Work required ->
Look over the listing below and say how many of its lines include the string "agent"; give no more than that number.

Dataset extract ->
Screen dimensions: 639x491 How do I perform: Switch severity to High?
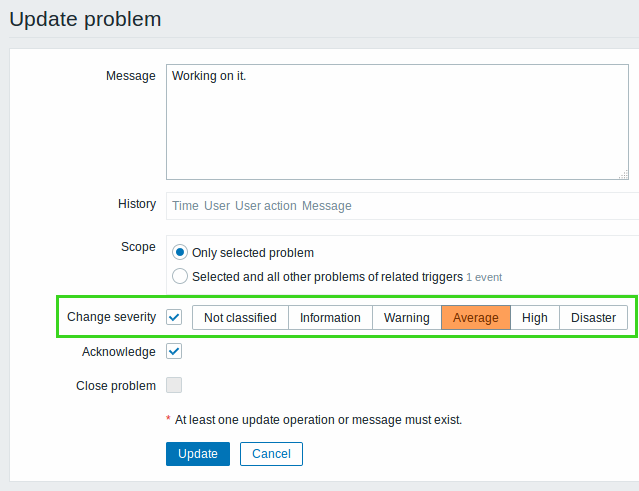(x=535, y=318)
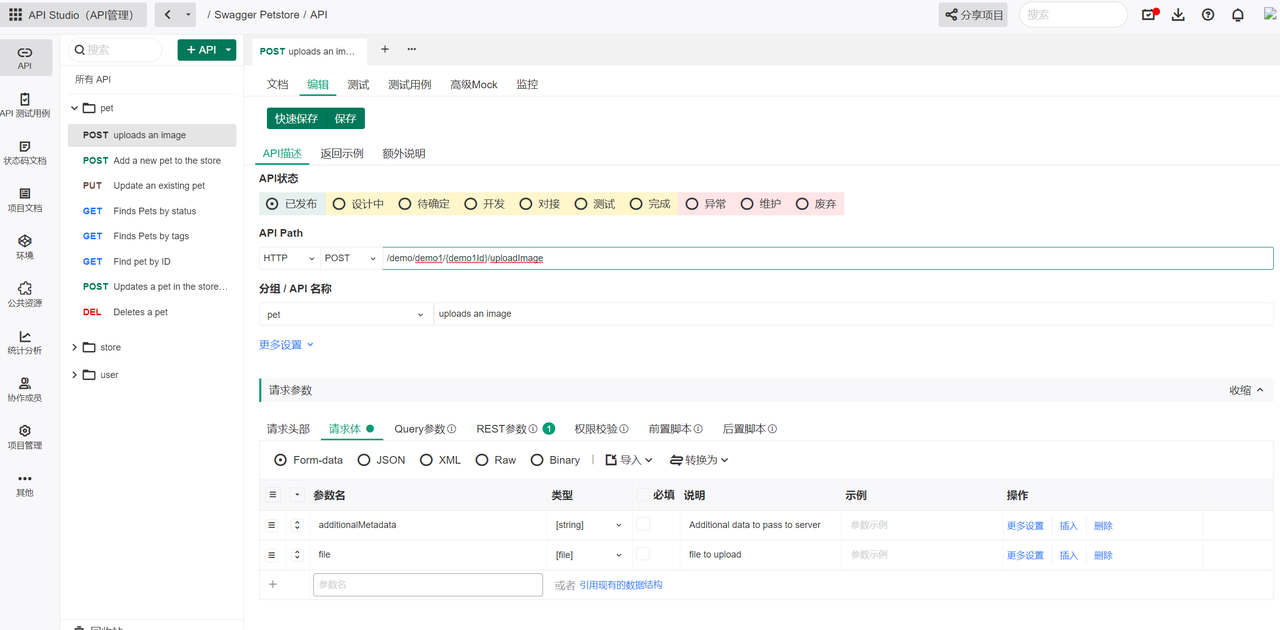Switch to the 高级Mock tab
1280x630 pixels.
point(474,84)
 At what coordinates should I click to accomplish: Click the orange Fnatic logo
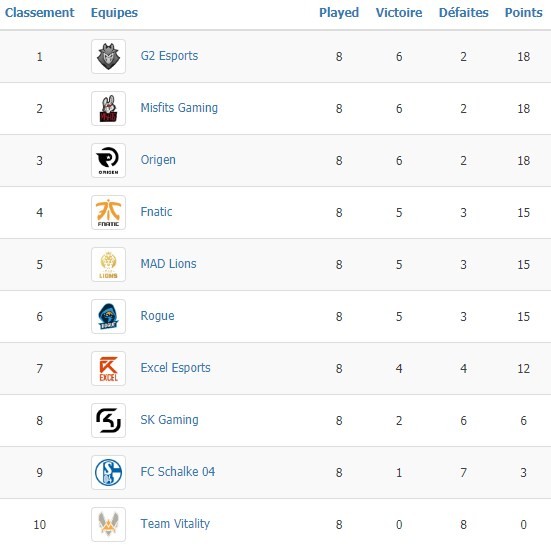pyautogui.click(x=108, y=212)
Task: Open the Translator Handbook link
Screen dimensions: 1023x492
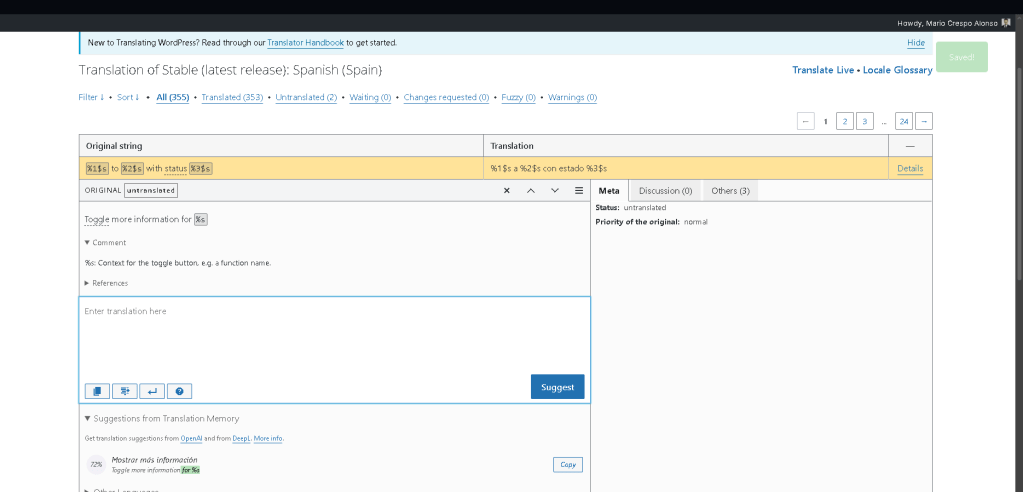Action: [305, 43]
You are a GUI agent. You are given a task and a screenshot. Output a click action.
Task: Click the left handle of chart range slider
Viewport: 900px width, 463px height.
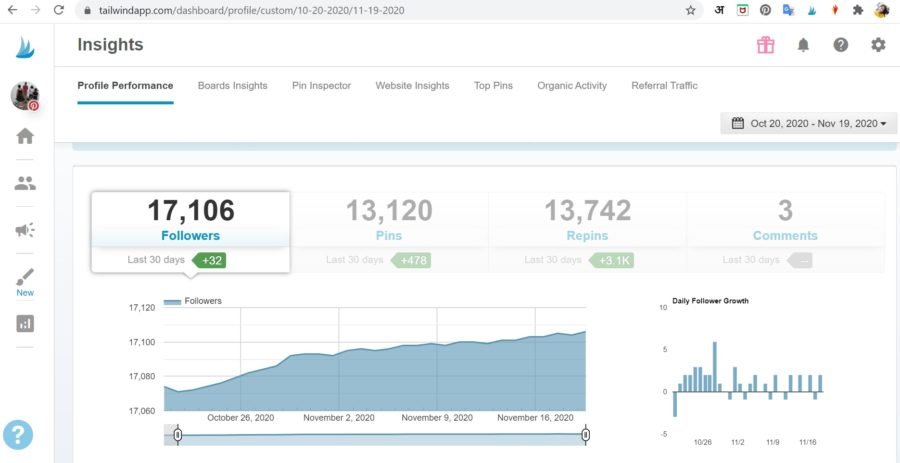coord(177,435)
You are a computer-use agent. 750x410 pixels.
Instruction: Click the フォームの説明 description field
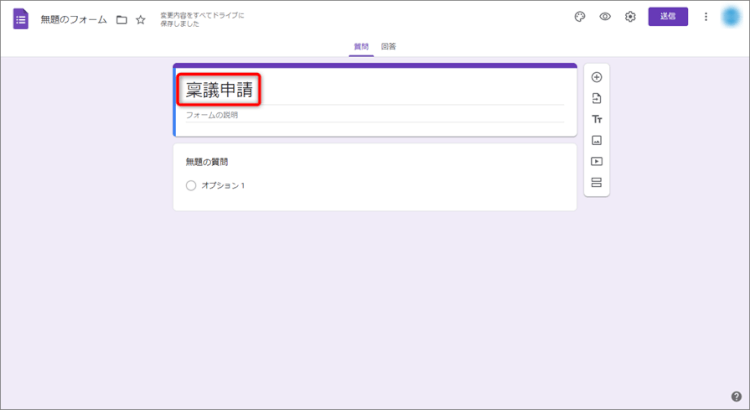click(370, 115)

Answer to this exercise ->
2